Australian food group Burns Philp has confirmed selling the maximum number of shares and getting the top of the price range in its A$2 billion spin-off of Goodman Fielder.
As the Business Herald reported yesterday, the company said the shares would be sold at A$2 a share for Australian investors. New Zealand investors will pay $2.13.
The indicative price range was set at A$1.85 to A$2 in the prospectus.
Burns Philp, 54 per cent owned by New Zealand billionaire Graeme Hart, will retain just 20 per cent of Goodman - at the bottom of the 20-30 per cent range indicated in the prospectus.
"Burns Philp and Rank will be pretty pleased. They got their full amount away and at the top end of the range," said fund manager John Norling of Alliance Capital.
He said it showed reasonable demand and augured well for the listing on the New Zealand and Australian exchanges on Monday afternoon.
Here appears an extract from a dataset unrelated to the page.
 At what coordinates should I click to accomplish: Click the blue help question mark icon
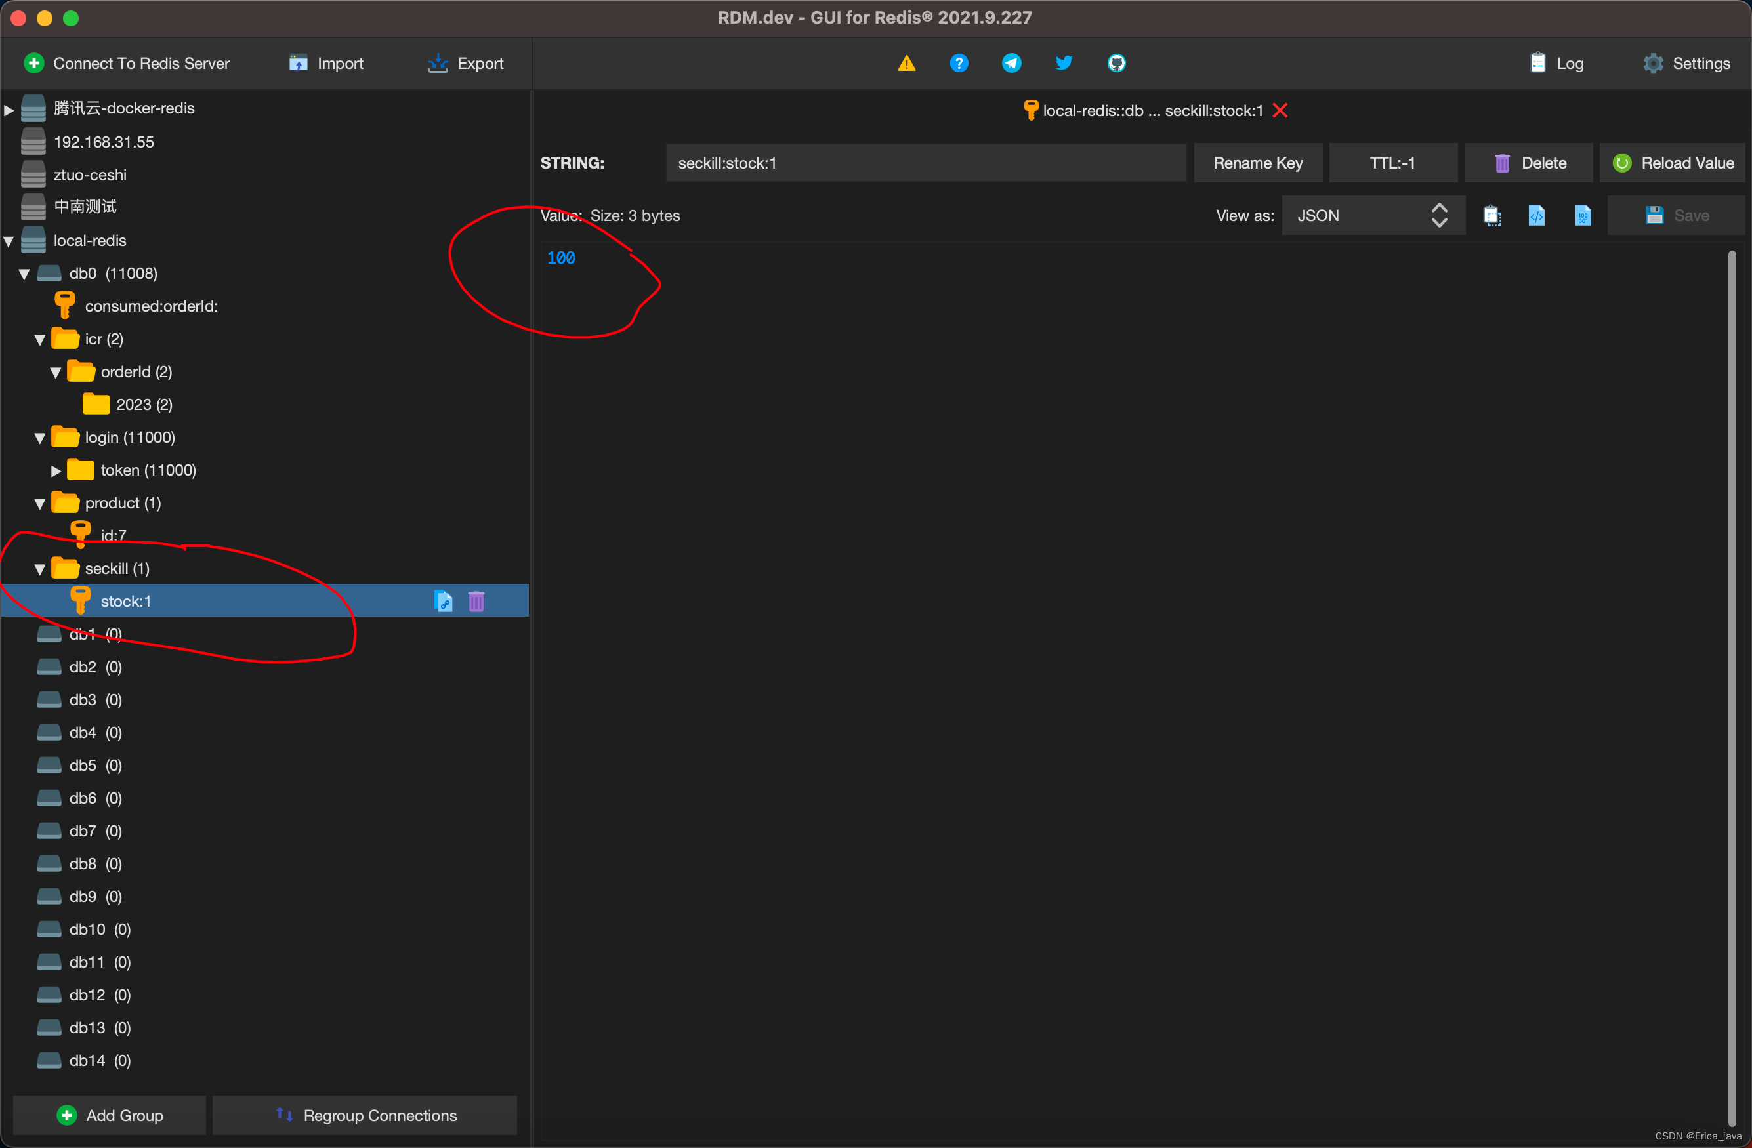tap(958, 63)
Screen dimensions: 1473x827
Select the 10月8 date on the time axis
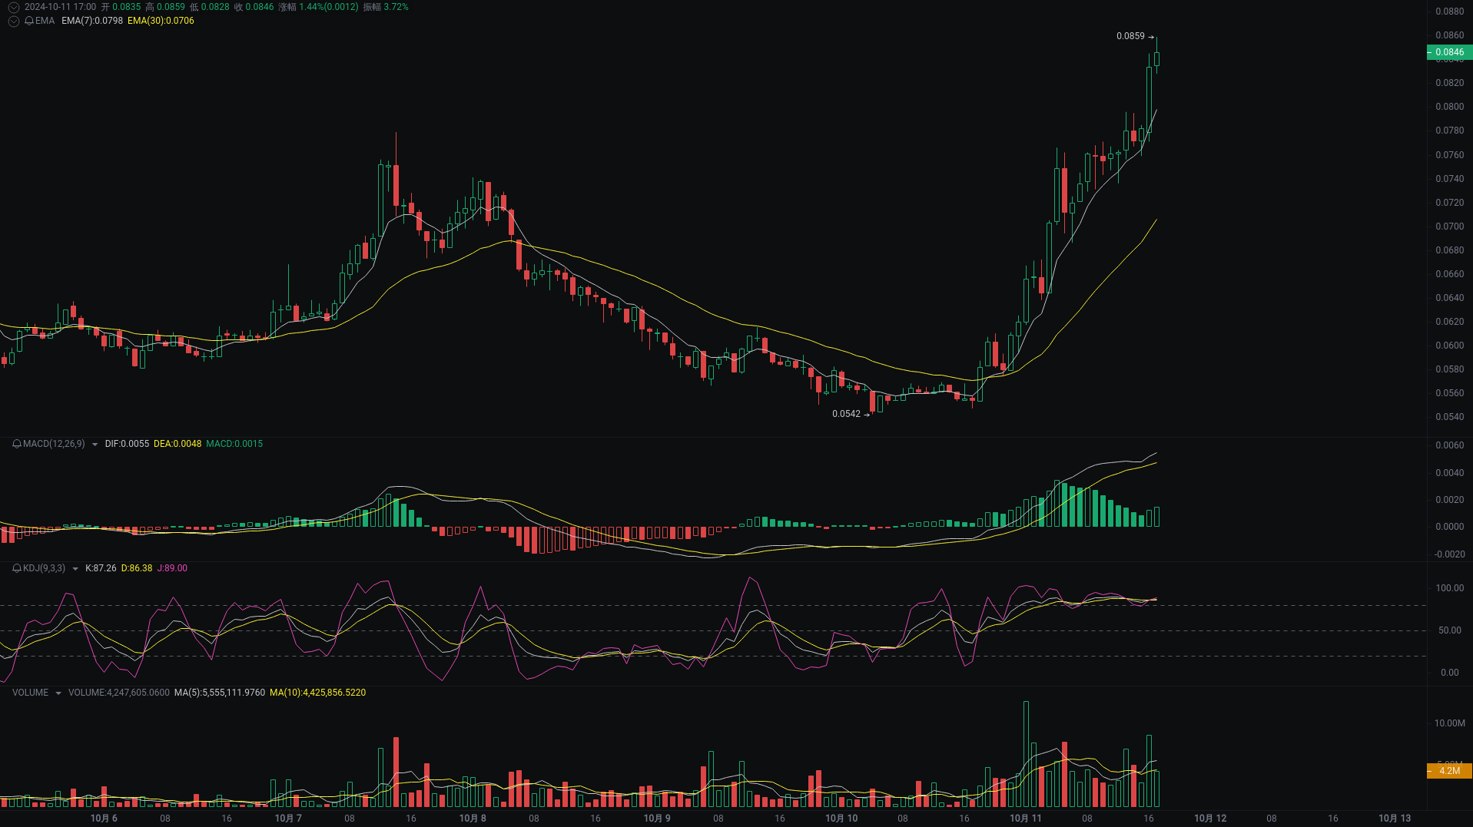(x=472, y=819)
Sources said there was aggressive scaling back of allocations for institutions after strong demand in Asia, Europe and the United States.
New Zealand institutions were cool on the float and they might pay the price if they are underweight in the stock and it lists at a 5-10c premium as tipped by some analysts.
With a market capitalisation of A$2.65 billion, the company will have a 2 per cent weighting in the NZX top 50 index and will be ranked 13th largest stock. It will also be in Australia's main index, the S&P/ASX.
The price set means Goodman Fielder was sold at 8.5 times prospective earnings, which means it will pay a minimum of $612 million for Hart's New Zealand Dairy Foods.
That could rise to $885 million by June if the maximum projected cost savings and earnings growth are made by Hart's Rank Group, which is selling NZDF.
Despite the top price being almost double what Hart paid Fonterra for most of NZDF's assets just four months ago, most analysts think it fair.